River suspended sediment concentration modeling using a neural differential evolution approach

In this study, neural differential evolution (NDE) models are proposed to estimate suspended sediment concentration. NDE models are improved by combining two methods, neural networks and differential evolution. The accuracy of NDE models were compared with those of the adaptive neuro-fuzzy (NF), neural networks (NN) and rating curve (RC) models. The daily streamflow and suspended sediment data from two stations, Rio Valenciano Station and Quebrada Blanca Station, operated by the US Geological Survey (USGS) were used as case studies.

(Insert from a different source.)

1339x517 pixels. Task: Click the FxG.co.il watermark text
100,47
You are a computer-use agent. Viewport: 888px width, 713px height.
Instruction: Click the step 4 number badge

The models’ accuracies were evaluated using mean square error (MSE) and determination coefficient (R2) statistics. A comparison of results indicated that the NDE models give better estimates than NF, NN and RC techniques. For the Rio Valenciano Station and Quebrada Blanca Station, it was found that the NDE models with MSE = 2549 mg2 l−2, R2 = 0.884 and MSE = 240 mg2 l−2, R2 = 0.942 in the test stage were superior in estimating suspended sediment concentration to the optimal neuro-fuzzy models with MSE = 0.2704 mg2 l−2, R2 = 0.876 and MSE = 320 mg2 l−2, R2 = 0.929, respectively.